I did the cycle of removing liquid from slush and returning the liquid to the batch in the freezer several times as well, until finally the liquid portion was at the target concentration. To regain the sugar I hadn't managed to separate in my first batch I repeated this procedure on the weak portion of that batch. All of this took a week of effort, but in the end worked well. yielding an amount of concentrate about what I anticipated, and an unconcentrated portion with very little sugar in it. The difference between the two was striking—a small amount of dark brown concentrate, and a much larger amount of very pale dilute (though the photo below doesn't show the contrast well, because the larger bowl is deeper than it looks).
Now that I've been through this I have a pretty good procedure for future efforts:
- Place cider in freezing location and bring down to the freezing point, stirring occasionally to keep temperature even;
- When cider begins to form ice crystals, stir every half hour to break them up and disperse them evently;
- When ice crystals build up to the point it seems more ice than liquid, remove them by straining and using a centrifuge, then return the liquid portion to the freezing location;
- Continue the process of stirring frequently and removing ice crystals as needed until the liquid portion achieves the desired concentration.
For any reasonable quantity, using the great outdoors rather than a machine to freeze the cider is nearly essential. Even 10 litres of cider took days in my freezer and required a lot of available space. That yielded only 2.8 L of concentrate, only enough for five 500 mL bottles if I'm lucky after losses in the production process. It will require 3 - 4 times as much cider as the desired amount of ice cider, which involves managing a lot of liquid and ice.

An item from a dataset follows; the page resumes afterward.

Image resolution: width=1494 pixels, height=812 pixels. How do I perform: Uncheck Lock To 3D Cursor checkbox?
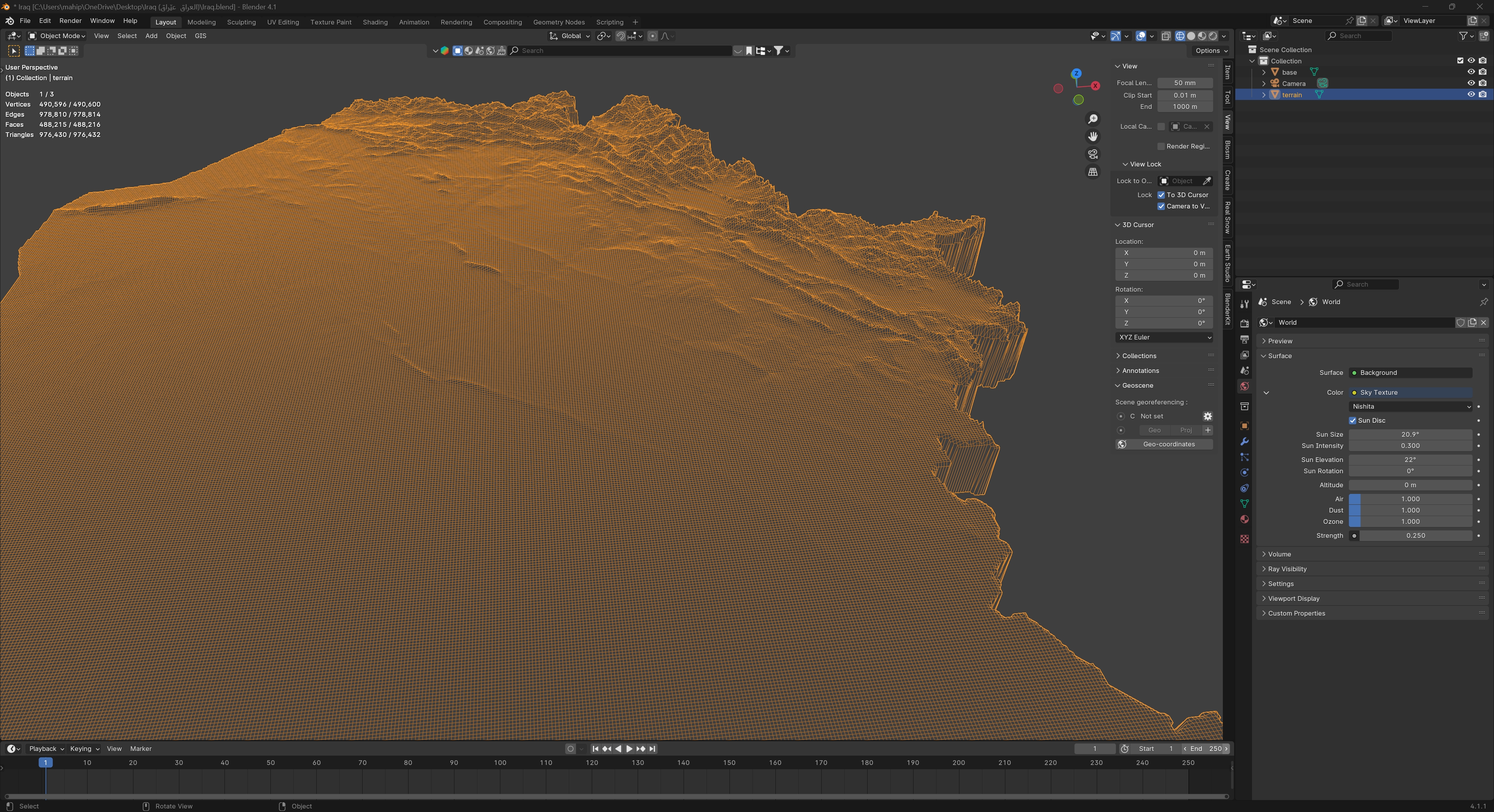[x=1161, y=195]
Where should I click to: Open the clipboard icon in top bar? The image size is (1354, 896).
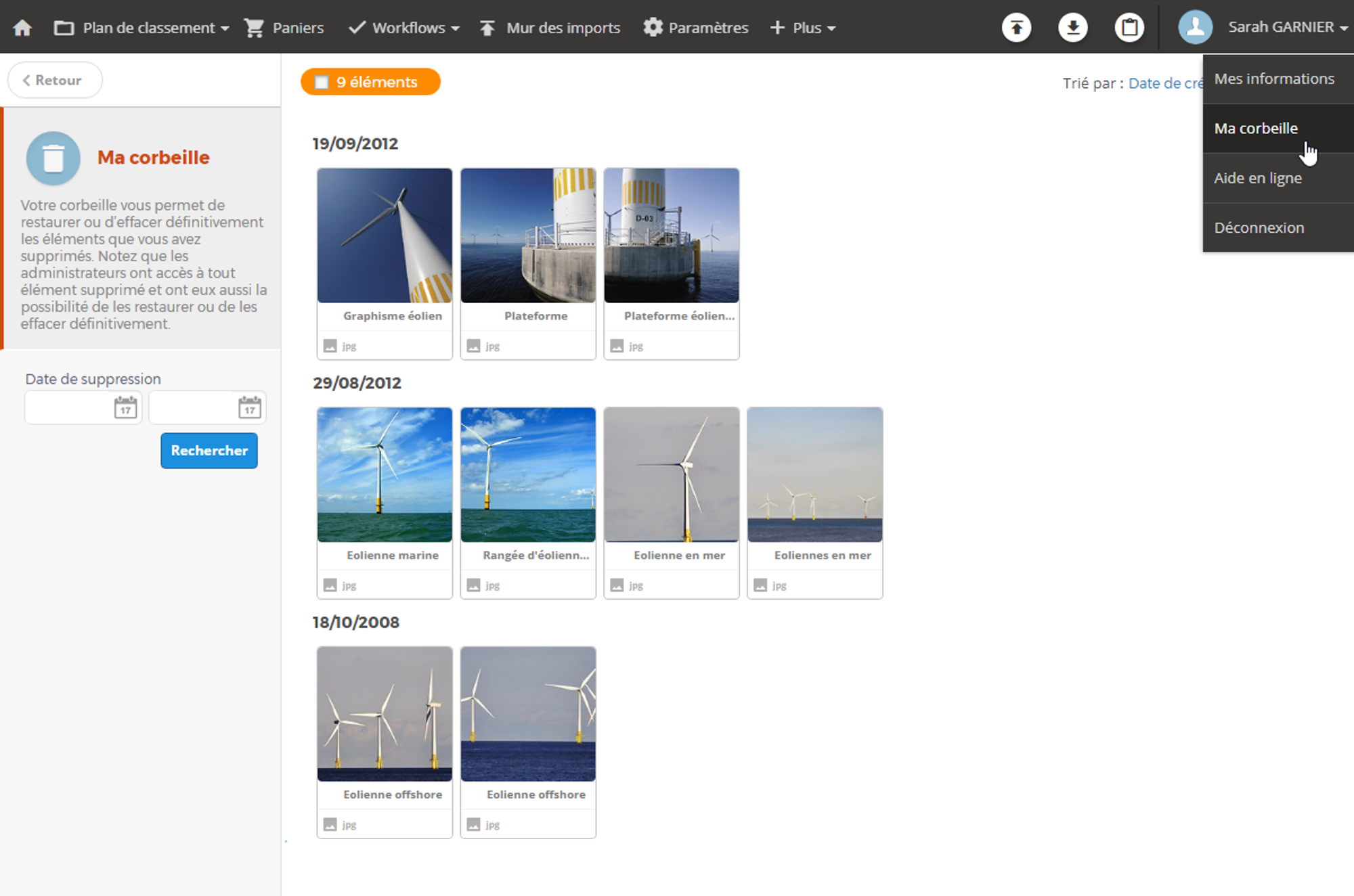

Also for future efforts I would really want a proper centrifuge. The salad spinner worked, but barely. The main problem was that it did not have much space below the basket to hold liquid, so I had to keep stopping and draining that liquid to allow more to accumulate. It was also evident that the plastic was not intended for this kind of intensive and prolonged use, and it was hard to reach the speeds I needed as well. I was really wishing for the kind of centrifuge beekeepers use to separate honey from the comb. Anyways, some kind of proper device for spinning liquid from a solid is really needed for this process.